I agree that small pockets of Bedouins do look quite similar to Levant_Neolithic or Egyptians. But here is the problem. They are isolated pockets. When I speak of populations I mean them as a whole as average of a population. As the people we see when we come across a ethnic Saudi or Palestinian or whoever. On Average unfortunately there is no modern population that fits ancient once 100%.

As you also pointed out the best fit are still Palestinians, Jordanians without the small amount of SSA admixture and with less Iran_CHL like admixture. 

While ancient Egyptians would still be best decribed as modern Egyptians + additional SSA (8%).

----------


## Alan

Guys I think both sides here are talking bypassing each other. I get the point of harena as wel LeBrock. LeBrock is correct in saying that the admixture in Anatolian_Farmers and Natufians is not WHG per se because WHG (as the name indicates, Western Hunters and Gatherers) is modeled after mesolithic Hunters from Europe. It is definitely not the case that European Hunters and Gatherers donated the WHG like ancestry to Natufians. Since WHG and Natufians are roughly of same age.

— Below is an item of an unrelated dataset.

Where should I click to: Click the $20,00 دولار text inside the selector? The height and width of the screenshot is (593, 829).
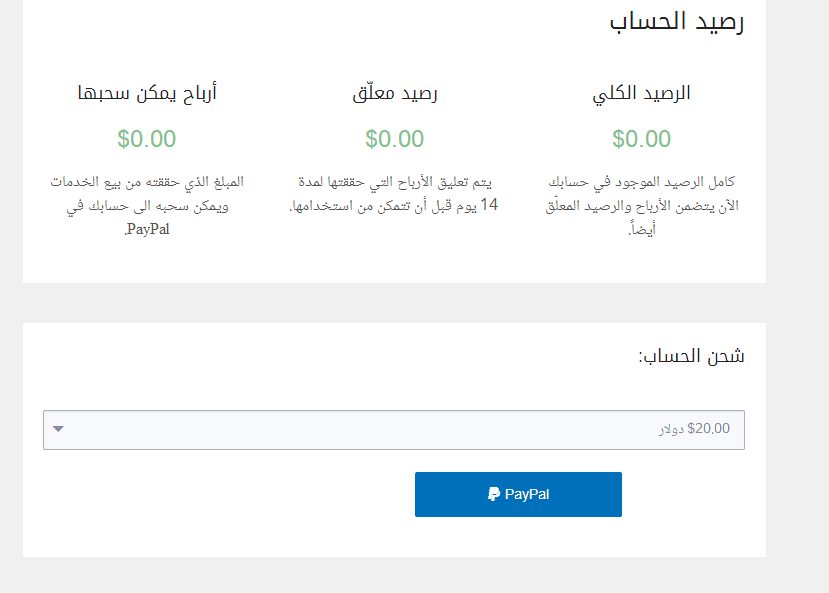[694, 429]
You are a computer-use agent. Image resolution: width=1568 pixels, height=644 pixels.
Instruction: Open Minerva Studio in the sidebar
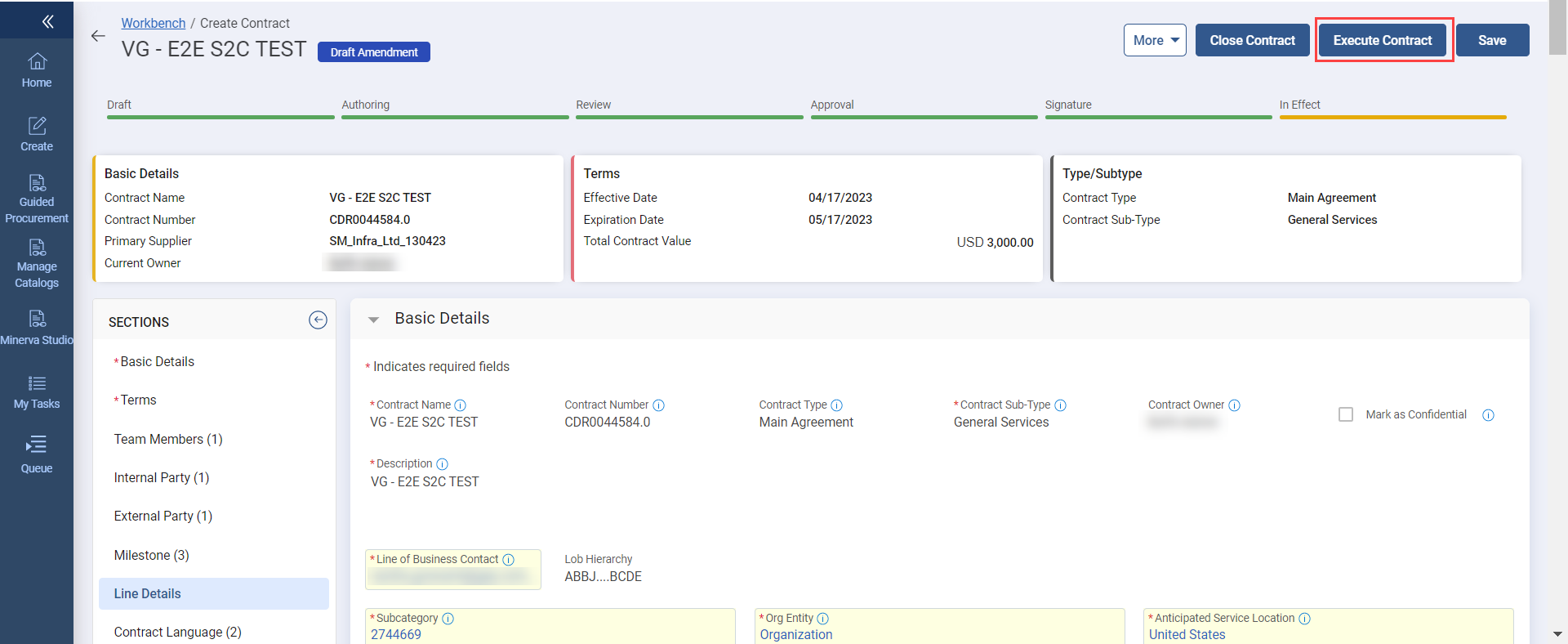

What LeBrock is trying to say is that a group ancestral to these Bishon Hunter and Gatherer who most definitely came from a region spanning the Levant, Anatolia and Balkans contributed to Natufians (they most likely where there even before the Basal Eurasians). 

Basically we have a proto WHG population that expanded first throughout Europe and the western part of the Near East. 

It's just the different terminologies.

----------


## LeBrok

> your the one that said it , it is embarrasing that you are trying to deflect it on me when you stated it
> 
> I questioned your silly comment ..............who told you this, Laz?


Let's try it agian. I said this:
_(not Natufians, which lived 6-8 thousand years before EEF)
Now you understand, that you didn't understand the first time? Though, not surprising for old members of Eupedia.

_

----------


## Angela

> I agree that small pockets of Bedouins do look quite similar to Levant_Neolithic or Egyptians. But here is the problem. They are isolated pockets. When I speak of populations I mean them as a whole as average of a population. As the people we see when we come across a ethnic Saudi or Palestinian or whoever. On Average unfortunately there is no modern population that fits ancient once 100%.
> 
> As you also pointed out the best fit are still Palestinians, Jordanians without the small amount of SSA admixture and with less Iran_CHL like admixture. 
> 
> While ancient Egyptians would still be best decribed as modern Egyptians + additional SSA (8%).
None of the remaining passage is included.